Working data:
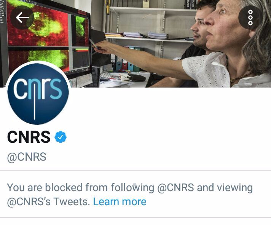Click the "@CNRS's Tweets" text in notice
The width and height of the screenshot is (271, 225).
(48, 202)
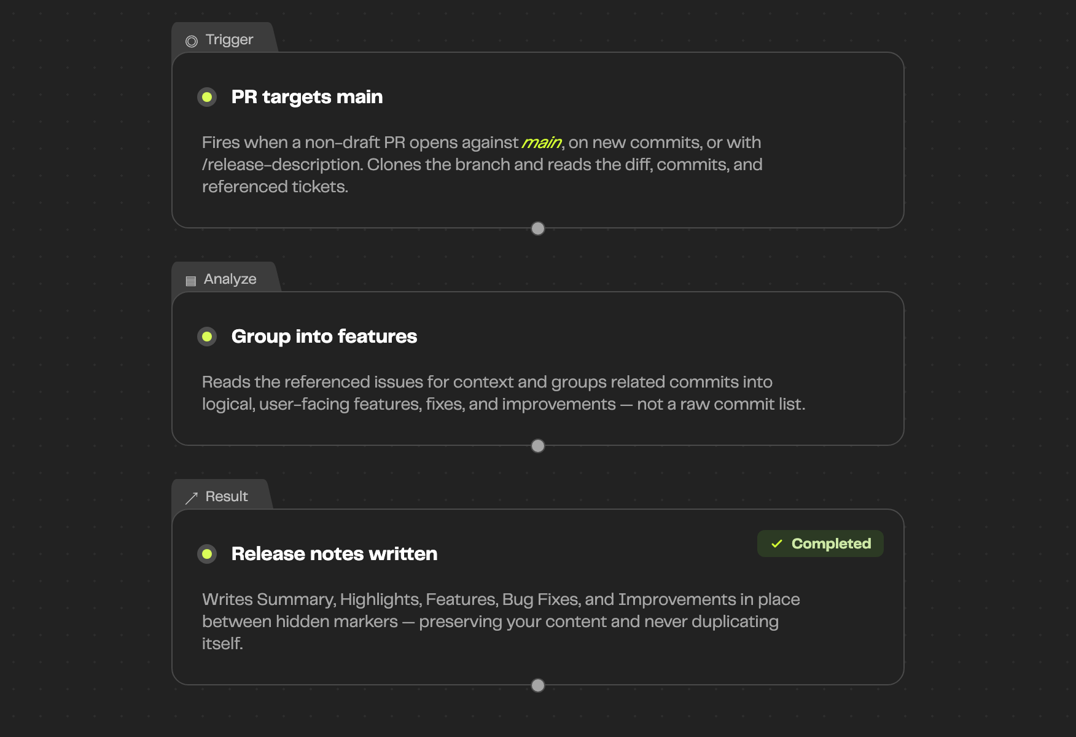Click the Trigger tab target icon
Viewport: 1076px width, 737px height.
[192, 41]
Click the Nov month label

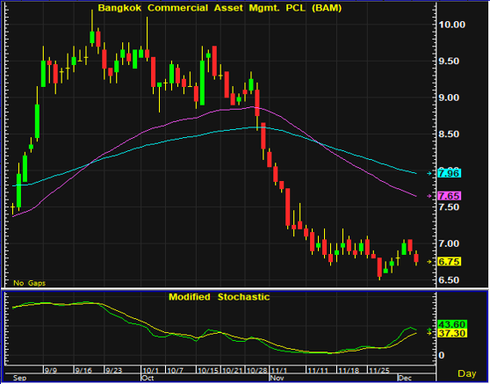click(x=277, y=378)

Action item: Where a line of the data includes the string "height", list that line.

Answer to the problem:
The width and height of the screenshot is (271, 225).
Viewport: 1076px width, 737px height.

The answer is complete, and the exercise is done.